::: Verilen Metin :::

049
HUCURAT SURESİ
Rahman
ve Rahîm olan Allah'ın adıyla.
[1] Ey iman edenler! Allah'ın ve Resûlünün önüne geçmeyin. Allah'tan korkun. Şüphesiz Allah işitendir,
bilendir.
[2] Ey iman edenler! Seslerinizi Peygamberin sesinin
üstüne yükseltmeyin. Birbirinize bağırdığınız gibi, Peygamber'e yüksek sesle
bağırmayın; yoksa siz farkına varmadan amelleriniz boşa gidiverir.
[3] Allah'ın elçisinin huzurunda seslerini kısanlar,
şüphesiz Allah'ın kalplerini takvâ ile imtihan ettiği kimselerdir. Onlara
mağfiret ve büyük bir mükâfat vardır.
[4] (Resûlüm!) Sana odaların arka tarafından
bağıranların çoğu aklı ermez kimselerdir.
[5] Eğer onlar, sen yanlarına çıkıncaya kadar
sabretselerdi, elbette kendileri için daha iyi olurdu. Allah çok bağışlayan,
çok esirgeyendir.
[6] Ey iman edenler! Eğer bir fâsık
size bir haber getirirse onun doğruluğunu araştırın. Yoksa bilmeden bir
topluluğa kötülük edersiniz de sonra yaptığınıza pişman olursunuz.

::: Sunulan Materyal :::

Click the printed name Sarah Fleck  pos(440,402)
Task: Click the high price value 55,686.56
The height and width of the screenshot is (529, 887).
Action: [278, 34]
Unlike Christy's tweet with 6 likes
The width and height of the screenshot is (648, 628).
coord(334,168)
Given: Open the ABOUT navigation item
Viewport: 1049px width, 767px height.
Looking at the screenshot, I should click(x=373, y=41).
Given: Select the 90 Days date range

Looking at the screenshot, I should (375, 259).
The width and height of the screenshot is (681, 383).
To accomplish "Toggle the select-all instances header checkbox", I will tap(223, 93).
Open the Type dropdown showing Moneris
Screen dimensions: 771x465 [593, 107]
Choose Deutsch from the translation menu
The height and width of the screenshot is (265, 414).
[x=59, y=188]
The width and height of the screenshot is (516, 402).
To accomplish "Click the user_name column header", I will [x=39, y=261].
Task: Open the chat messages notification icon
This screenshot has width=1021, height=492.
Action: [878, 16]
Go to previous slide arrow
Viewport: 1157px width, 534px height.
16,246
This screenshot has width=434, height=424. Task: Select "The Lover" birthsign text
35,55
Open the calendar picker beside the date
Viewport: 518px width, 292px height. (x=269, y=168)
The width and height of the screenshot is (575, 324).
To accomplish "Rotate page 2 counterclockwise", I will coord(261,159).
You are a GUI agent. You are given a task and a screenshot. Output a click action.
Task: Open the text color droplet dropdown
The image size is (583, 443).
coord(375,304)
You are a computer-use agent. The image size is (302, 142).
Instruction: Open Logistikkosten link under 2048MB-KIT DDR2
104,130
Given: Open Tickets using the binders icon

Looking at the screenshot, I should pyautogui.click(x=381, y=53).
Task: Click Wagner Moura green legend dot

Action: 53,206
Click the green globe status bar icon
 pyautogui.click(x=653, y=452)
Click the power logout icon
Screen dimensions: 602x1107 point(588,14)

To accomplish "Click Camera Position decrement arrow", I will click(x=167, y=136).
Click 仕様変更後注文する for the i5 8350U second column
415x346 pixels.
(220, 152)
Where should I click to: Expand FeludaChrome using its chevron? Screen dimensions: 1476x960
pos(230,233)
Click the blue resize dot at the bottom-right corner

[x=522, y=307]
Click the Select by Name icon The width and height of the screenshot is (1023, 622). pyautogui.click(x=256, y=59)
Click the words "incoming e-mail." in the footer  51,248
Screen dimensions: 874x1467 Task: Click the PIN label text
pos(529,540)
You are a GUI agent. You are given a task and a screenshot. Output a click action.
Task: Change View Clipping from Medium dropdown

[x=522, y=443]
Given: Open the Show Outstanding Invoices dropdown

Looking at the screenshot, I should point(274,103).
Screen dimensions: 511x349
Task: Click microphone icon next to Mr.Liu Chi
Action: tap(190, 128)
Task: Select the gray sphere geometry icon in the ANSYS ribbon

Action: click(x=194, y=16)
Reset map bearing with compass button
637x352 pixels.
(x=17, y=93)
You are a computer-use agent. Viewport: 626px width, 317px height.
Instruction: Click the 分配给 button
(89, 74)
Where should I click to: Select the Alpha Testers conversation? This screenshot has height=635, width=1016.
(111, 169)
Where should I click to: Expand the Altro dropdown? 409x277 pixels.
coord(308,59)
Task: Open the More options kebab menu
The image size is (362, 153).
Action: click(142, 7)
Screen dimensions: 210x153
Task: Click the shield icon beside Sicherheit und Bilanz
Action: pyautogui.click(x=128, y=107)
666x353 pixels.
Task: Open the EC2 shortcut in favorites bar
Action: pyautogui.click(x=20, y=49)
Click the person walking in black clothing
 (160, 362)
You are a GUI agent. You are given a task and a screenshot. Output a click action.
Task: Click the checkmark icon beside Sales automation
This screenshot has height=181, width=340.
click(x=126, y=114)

:::

*Görev Tanımı 1*: Hucurat Suresi metninin numaralı ayetlerinde Allah için bildirilen sıfatların tamamını sıralayınız.
*Görev Tanımı 2*: Hucurat Suresi metnini, gösterilen son ayetin ardından gelen kısımla sürdürünüz.

*Yanıt 1*: İşiten, bilen, çok bağışlayan, çok esirgeyen.

*Yanıt 2*:
[7] Hem bilin ki, içinizde Allah'ın elçisi vardır. Şayet
o, birçok işlerde size uysaydı, sıkıntıya düşerdiniz. Fakat Allah size imanı
sevdirmiş ve onu gönüllerinize sindirmiştir. Küfrü, fıskı
ve isyanı da size çirkin göstermiştir. İşte doğru yolda olanlar bunlardır.
[8] Bu, Allah'tan bir lütuf ve nimettir. Allah alîmdir,
hakîmdir.
[9] Eğer müminlerden iki gurup birbirleriyle
vuruşurlarsa aralarını düzeltin. Şayet biri ötekine saldırırsa, Allah'ın
buyruğuna dönünceye kadar saldıran tarafla savaşın. Eğer dönerse artık
aralarını adaletle düzeltin ve (her işte) adaletli davranın. Şüphesiz ki Allah,
âdil davrananları sever.
[10] Müminler ancak kardeştirler. Öyleyse kardeşlerinizin
arasını düzeltin ve Allah'tan korkun ki esirgenesiniz.
[11] Ey müminler! Bir topluluk diğer bir topluluğu alaya
almasın. Belki de onlar, kendilerinden daha iyidirler. Kadınlar da kadınları
alaya almasınlar. Belki onlar kendilerinden daha iyidirler. Kendi kendinizi
ayıplamayın, birbirinizi kötü lakaplarla çağırmayın. İmandan sonra fâsıklık ne kötü bir isimdir! Kim de tevbe etmezse işte
onlar zalimlerdir.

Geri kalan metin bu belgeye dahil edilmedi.